Als Vargas mich gebeten hatte, ihm zu erklären, wie er es denn angestellt haben sollte, sah ich die Sache zum ersten Mal aus seinem Blickwinkel – seinem oder dem desjenigen, der das angeblich ausgeheckt hatte. Scheißkerl – da funktionierte einfach nichts!
Maven hatte Recht. Das war das schlimmste. Maven erzählt mir, daß ich derjenige mit dem persönlichen Vorurteil bin, daß ich derjenige bin, der nicht klar sieht – und, verflixt und zugenäht, er hat vollkommen recht.

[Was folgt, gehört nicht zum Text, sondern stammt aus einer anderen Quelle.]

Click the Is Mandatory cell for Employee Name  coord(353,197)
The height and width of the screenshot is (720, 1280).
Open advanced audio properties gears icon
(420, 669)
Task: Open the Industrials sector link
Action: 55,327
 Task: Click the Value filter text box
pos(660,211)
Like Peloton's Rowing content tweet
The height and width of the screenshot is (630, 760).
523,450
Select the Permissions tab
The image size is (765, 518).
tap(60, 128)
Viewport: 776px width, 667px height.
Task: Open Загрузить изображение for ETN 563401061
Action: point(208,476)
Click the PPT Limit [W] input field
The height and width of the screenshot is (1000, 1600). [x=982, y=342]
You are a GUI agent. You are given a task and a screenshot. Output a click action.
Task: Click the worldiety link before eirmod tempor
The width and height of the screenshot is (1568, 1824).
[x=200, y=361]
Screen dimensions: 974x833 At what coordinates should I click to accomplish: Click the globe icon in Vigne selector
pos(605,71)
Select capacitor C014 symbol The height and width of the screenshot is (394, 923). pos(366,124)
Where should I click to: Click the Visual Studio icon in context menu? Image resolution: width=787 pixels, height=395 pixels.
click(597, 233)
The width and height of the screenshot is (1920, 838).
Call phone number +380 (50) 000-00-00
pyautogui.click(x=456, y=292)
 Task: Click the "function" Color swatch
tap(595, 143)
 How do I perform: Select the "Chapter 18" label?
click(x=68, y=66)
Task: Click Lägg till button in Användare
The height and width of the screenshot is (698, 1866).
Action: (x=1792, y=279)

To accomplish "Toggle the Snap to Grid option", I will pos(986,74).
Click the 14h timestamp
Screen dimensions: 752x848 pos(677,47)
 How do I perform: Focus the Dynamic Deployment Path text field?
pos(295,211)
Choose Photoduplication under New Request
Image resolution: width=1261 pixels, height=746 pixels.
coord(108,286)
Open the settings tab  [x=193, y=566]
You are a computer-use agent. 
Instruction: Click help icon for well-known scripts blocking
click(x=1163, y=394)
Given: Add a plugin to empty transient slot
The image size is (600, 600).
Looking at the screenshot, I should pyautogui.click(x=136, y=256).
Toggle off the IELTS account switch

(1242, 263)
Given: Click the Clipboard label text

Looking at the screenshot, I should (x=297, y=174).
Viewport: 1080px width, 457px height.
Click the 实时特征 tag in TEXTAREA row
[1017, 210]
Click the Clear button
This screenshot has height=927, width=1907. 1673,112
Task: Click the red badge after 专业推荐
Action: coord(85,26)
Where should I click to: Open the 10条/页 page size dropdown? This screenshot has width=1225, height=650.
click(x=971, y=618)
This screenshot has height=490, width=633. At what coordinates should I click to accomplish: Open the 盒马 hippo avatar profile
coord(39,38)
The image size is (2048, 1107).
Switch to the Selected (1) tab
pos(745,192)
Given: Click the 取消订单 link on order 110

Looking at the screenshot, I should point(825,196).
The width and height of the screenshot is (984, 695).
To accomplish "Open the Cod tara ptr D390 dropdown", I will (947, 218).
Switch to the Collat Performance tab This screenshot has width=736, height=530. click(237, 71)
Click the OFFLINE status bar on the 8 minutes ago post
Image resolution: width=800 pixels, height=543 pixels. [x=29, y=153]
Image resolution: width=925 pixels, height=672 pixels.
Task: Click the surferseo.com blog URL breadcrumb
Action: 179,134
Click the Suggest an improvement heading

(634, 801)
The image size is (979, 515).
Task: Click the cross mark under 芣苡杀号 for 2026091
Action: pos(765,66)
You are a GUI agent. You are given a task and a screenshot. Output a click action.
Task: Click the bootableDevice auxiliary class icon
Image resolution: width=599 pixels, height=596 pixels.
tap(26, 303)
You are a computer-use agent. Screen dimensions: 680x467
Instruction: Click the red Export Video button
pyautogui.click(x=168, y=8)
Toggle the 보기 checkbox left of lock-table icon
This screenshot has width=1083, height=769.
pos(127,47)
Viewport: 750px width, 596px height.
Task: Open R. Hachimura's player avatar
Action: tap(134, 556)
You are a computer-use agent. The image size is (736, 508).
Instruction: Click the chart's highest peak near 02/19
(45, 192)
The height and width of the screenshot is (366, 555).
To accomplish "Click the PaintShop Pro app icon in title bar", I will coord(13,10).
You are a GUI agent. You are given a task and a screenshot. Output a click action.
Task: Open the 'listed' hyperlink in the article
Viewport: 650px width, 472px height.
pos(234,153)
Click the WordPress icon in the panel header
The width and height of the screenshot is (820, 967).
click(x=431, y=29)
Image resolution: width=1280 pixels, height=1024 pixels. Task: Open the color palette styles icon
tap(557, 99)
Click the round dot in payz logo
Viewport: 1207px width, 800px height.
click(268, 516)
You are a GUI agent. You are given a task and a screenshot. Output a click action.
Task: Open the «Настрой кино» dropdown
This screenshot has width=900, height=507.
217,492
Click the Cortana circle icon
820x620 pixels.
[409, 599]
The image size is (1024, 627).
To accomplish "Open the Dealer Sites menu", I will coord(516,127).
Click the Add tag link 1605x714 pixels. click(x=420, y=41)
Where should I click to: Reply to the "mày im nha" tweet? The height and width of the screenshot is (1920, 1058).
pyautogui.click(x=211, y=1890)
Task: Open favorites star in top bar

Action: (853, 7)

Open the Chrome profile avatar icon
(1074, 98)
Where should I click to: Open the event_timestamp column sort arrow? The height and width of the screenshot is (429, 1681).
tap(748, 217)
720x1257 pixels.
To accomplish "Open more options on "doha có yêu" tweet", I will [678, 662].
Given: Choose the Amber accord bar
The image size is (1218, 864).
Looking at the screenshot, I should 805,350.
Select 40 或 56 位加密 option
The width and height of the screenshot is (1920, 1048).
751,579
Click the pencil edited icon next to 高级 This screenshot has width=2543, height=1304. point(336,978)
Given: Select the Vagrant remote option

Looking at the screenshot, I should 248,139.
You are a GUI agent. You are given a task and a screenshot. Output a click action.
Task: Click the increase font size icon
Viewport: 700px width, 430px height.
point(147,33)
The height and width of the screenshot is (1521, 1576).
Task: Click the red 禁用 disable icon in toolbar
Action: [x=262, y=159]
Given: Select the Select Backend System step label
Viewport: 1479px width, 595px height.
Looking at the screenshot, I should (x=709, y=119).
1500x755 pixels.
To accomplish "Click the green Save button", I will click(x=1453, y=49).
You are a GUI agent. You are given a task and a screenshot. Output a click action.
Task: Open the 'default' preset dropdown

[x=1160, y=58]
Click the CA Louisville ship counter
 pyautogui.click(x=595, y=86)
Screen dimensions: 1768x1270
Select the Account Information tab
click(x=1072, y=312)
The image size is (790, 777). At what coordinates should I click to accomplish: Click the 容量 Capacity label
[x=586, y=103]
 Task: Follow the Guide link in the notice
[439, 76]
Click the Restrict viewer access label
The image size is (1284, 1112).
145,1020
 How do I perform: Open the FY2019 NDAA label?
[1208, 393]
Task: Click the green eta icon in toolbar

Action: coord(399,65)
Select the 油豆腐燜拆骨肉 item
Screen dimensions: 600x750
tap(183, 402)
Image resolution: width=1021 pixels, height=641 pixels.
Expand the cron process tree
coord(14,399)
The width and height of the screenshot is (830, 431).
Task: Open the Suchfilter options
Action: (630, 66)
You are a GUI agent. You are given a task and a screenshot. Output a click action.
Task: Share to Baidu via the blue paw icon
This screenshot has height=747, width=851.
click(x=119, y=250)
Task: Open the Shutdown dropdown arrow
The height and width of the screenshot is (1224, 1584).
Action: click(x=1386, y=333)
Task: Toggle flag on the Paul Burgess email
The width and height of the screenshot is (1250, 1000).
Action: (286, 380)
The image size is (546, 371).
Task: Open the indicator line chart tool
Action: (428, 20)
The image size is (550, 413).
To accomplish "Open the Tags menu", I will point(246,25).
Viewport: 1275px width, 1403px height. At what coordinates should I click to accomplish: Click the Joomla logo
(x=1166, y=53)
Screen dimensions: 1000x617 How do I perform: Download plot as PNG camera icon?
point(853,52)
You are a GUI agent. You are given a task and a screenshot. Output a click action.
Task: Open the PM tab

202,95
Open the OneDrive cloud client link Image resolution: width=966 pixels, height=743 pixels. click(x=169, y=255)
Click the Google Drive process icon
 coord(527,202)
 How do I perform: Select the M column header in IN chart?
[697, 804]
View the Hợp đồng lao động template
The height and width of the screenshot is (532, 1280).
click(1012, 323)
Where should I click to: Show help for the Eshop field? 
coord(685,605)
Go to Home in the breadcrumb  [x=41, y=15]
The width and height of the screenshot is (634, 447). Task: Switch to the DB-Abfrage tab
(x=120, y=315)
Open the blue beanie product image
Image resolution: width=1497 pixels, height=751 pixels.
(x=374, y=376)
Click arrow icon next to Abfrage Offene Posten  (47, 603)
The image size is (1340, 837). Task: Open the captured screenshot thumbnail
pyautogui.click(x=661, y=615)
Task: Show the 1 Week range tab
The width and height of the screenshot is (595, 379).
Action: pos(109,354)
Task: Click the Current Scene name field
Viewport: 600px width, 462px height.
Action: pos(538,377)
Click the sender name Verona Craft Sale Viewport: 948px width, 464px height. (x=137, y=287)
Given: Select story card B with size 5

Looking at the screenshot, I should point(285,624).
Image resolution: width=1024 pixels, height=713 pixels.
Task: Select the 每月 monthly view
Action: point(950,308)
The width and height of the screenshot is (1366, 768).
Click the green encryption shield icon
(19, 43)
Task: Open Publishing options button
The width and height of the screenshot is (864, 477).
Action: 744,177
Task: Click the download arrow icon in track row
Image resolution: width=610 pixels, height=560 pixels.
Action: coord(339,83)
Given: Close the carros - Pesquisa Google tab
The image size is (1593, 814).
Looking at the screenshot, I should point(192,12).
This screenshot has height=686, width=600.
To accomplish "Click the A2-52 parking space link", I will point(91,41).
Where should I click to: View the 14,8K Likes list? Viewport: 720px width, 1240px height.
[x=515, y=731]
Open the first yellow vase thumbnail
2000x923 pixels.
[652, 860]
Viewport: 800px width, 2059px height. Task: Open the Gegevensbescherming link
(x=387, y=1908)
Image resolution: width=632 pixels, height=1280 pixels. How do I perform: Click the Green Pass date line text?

Meine Hände zitterten noch, als ich zum Lenkrad griff. Das Adrenalin schoß noch immer durch meine Adern. Am liebsten hätte ich jemanden umgebracht.
»Jetzt komme ich«, sagte ich. »Ich hoffe, ihr seid auf mich gefaßt.«
Alles, was passiert war, ging auf einen Mann zurück. Ich fuhr aus der Einfahrt und bretterte los, geradewegs auf ihn zu.